#### Passage provided
The documentation I could not find is here (thanks @GordonLinoff): https://learn.microsoft.com/en-us/sql/t-sql/data-types/constants-transact-sql?view=sql-server-ver15

Character string constants are enclosed in single quotation marks and include alphanumeric characters (a-z, A-Z, and 0-9) and special characters, such as exclamation point (!), at sign (@), and number sign (#).

If the QUOTED_IDENTIFIER option has been set OFF for a connection, character strings can also be enclosed in double quotation marks, but the Microsoft SQL Server Native Client Provider and ODBC driver automatically use SET QUOTED_IDENTIFIER ON. We recommend using single quotation marks.

If a character string enclosed in single quotation marks contains an embedded quotation mark, represent the embedded single quotation mark with two single quotation marks. This is not required in strings embedded in double quotation marks.

Unicode strings have a format similar to character strings but are preceded by an N identifier (N stands for National Language in the SQL-92 standard). The N prefix must be uppercase.

So, by that definition, a Unicode string in the recommended format has the following syntax (as PCRE):

N'(?:[^']|'')*'

GPHemsley
  • 535
  • 1
  • 7
  • 18
  • As you want it *technically exact* you might add, that - by default - the `N` does not mean *unicode*, but just the range covered by `UCS-2`-encoding. Starting with v2019 there are enhancements covering supplementary characters with a special collation, [read this](https://learn.microsoft.com/en-us/sql/relational-databases/collations/collation-and-unicode-support?view=sql-server-ver15#Unicode_Defn) – Shnugo Jul 16 '20 at 07:47
1

A String literal is anything enclosed in a single quote ('). The N prefix isn't "optional" it means that the string following uses the National language character set. A string without the N prefix is a varchar and with is an nvarchar.
########
◆ **What to produce**: Please quote the thread above on SQL string constants between "If the QUOTED_IDENTIFIER" and "must be uppercase.", inclusive.
#### Information given
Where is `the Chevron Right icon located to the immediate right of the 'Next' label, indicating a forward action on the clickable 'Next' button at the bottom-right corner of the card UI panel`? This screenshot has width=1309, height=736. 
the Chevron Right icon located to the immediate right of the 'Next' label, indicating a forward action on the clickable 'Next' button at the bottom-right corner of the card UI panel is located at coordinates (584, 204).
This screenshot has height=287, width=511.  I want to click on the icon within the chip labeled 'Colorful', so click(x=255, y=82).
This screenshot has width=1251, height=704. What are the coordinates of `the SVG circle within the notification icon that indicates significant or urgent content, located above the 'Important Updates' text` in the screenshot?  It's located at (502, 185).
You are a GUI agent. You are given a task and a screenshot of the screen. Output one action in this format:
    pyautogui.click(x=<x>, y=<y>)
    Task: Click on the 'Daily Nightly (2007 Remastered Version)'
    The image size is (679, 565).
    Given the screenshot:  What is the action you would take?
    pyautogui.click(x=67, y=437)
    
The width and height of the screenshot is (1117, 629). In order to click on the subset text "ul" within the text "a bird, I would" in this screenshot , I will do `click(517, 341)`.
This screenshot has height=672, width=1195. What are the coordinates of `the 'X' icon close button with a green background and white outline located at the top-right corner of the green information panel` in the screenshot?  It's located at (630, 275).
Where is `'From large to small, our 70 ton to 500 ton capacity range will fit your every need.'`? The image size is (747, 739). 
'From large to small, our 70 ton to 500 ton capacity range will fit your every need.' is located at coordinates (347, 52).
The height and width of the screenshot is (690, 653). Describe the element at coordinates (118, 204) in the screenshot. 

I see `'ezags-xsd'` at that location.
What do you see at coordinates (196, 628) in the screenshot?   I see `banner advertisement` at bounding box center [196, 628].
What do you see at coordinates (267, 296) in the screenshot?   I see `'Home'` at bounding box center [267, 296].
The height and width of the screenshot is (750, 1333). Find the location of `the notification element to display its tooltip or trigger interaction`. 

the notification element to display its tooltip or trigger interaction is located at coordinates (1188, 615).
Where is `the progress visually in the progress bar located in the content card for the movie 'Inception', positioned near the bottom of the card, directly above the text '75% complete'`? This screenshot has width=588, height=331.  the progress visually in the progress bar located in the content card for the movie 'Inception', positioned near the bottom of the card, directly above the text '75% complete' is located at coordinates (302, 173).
########
◆ **Solution to the problem**:
If the QUOTED_IDENTIFIER option has been set OFF for a connection, character strings can also be enclosed in double quotation marks, but the Microsoft SQL Server Native Client Provider and ODBC driver automatically use SET QUOTED_IDENTIFIER ON. We recommend using single quotation marks.

If a character string enclosed in single quotation marks contains an embedded quotation mark, represent the embedded single quotation mark with two single quotation marks. This is not required in strings embedded in double quotation marks.

Unicode strings have a format similar to character strings but are preceded by an N identifier (N stands for National Language in the SQL-92 standard). The N prefix must be uppercase.